Pipeline deployment¶
After the creation of the directory tree that will host the simulation products (which you can always update calling the appropriate functions on your SimulationBatch instance), it is time to start the production running the actual simulation codes. This implementation of the lensing pipeline relies on three publicly available codes (CAMB , NGenIC and Gadget2) which you have to obtain on your own as the lenstools authors do not own publication rights on them. On the other hand, the lens plane generation and ray–tracing algorithms are part of the lenstools suite. In the remainder of the tutorial, we show how to deploy each step of the pipeline on a computer cluster.

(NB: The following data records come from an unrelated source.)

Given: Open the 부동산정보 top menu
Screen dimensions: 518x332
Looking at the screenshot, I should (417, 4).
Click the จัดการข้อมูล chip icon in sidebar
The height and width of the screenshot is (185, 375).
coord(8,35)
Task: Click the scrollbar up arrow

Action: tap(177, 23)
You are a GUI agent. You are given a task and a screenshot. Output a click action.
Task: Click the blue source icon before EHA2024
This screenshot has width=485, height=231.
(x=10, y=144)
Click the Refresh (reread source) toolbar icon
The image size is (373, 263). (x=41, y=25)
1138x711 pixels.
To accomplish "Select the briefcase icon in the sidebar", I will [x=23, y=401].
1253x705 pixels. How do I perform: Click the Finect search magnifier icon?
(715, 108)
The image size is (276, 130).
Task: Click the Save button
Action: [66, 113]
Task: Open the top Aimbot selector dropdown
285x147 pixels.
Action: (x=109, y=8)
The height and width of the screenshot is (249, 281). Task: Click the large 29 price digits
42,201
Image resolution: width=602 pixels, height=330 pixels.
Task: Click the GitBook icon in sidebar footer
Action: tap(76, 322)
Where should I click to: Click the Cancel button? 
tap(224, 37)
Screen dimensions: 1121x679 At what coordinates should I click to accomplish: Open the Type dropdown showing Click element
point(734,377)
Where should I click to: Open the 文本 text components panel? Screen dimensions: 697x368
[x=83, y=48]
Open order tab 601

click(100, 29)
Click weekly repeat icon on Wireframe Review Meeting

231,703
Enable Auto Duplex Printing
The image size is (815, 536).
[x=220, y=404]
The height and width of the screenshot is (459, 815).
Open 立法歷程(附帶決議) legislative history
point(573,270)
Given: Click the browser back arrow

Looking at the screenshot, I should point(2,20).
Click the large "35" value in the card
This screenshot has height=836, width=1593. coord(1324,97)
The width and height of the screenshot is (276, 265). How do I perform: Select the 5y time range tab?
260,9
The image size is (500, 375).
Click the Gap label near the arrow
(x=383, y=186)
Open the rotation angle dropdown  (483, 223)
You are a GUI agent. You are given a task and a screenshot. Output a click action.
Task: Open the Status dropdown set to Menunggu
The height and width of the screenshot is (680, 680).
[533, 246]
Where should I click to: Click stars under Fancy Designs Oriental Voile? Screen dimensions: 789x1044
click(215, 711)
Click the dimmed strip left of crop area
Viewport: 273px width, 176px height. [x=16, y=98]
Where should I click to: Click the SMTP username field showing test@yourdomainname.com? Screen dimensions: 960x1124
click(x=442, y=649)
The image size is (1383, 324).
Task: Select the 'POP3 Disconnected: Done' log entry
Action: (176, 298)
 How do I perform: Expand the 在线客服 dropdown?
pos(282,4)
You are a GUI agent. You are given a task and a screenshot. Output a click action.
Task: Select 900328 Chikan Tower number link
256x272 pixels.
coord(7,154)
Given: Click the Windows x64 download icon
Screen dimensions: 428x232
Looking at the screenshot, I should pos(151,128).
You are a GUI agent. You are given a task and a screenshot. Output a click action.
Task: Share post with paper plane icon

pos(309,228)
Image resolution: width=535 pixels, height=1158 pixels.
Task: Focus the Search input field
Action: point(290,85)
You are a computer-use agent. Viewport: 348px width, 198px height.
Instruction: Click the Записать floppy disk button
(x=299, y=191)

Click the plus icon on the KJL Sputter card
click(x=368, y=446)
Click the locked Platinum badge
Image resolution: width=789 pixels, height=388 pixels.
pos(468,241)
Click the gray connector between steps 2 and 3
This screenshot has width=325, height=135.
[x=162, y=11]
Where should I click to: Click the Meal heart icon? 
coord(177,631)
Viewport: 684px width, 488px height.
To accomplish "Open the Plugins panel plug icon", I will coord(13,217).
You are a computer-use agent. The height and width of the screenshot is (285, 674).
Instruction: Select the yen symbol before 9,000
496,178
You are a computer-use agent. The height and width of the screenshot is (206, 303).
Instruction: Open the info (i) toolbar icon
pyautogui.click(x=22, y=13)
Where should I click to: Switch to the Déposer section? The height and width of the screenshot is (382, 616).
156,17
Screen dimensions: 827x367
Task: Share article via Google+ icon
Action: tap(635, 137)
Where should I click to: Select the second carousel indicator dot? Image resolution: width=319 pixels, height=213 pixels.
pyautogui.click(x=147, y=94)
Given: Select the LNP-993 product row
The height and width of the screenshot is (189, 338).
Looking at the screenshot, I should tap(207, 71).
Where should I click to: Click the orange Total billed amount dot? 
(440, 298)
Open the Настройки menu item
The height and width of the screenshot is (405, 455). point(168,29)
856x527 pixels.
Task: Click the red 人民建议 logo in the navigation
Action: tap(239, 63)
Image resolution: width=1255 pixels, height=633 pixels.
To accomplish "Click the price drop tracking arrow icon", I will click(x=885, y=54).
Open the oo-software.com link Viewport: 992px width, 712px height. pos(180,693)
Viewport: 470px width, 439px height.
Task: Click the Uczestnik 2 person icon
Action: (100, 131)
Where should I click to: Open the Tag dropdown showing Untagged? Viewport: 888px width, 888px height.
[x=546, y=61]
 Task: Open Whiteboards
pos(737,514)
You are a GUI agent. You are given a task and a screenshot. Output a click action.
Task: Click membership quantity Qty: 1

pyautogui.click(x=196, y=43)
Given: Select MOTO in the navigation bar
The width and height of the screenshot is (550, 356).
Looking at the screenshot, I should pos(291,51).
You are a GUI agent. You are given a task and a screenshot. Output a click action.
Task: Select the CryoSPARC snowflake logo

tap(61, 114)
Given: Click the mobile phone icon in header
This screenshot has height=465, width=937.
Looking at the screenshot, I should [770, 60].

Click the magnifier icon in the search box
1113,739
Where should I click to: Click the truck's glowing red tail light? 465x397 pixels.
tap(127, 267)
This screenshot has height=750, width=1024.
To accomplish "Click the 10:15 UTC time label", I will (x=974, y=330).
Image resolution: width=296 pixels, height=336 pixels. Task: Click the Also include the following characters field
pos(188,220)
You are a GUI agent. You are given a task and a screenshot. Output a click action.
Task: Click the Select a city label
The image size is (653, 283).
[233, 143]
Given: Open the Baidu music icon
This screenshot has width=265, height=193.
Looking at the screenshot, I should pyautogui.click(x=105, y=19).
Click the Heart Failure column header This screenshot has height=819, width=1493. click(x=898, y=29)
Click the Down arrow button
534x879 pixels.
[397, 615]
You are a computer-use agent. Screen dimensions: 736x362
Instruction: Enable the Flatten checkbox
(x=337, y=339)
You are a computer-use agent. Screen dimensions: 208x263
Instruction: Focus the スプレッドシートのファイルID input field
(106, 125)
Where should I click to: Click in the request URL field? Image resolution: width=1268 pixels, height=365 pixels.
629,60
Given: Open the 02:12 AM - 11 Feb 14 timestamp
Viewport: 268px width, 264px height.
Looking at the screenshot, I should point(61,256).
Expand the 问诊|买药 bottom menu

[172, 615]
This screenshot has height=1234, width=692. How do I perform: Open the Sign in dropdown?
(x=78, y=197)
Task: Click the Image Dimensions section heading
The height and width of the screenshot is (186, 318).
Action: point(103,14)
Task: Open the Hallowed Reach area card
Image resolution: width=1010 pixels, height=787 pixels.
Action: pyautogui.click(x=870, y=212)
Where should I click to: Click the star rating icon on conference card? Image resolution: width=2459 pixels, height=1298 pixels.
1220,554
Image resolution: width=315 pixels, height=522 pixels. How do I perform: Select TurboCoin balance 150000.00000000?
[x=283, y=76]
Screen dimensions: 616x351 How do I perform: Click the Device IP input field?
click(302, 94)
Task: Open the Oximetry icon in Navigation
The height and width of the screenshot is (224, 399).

Matter power spectra (CAMB)¶
The Einstein-Boltzmann code CAMB is used at the first step of the pipeline to compute the matter power spectra that are necessary to produce the initial conditions for the \(N\)–body runs. CAMB needs its own parameter file to run, but in order to make things simpler, lenstools provides the CAMBSettings
class. Typing
>>> import lenstools
>>> from lenstools.pipeline.settings import CAMBSettings
>>> camb_settings = CAMBSettings()
You will have access to the default settings of the CAMB code; you can edit these settings to fit your needs, and then generate the INI parameter file that CAMB will need to run
>>> environment = EnvironmentSettings(home="SimTest/Home",storage="SimTest/Storage")
>>> batch = SimulationBatch(environment)
>>> collection = batch.models[0].collections[0]
>>> collection.writeCAMB(z=0.0,settings=camb_settings)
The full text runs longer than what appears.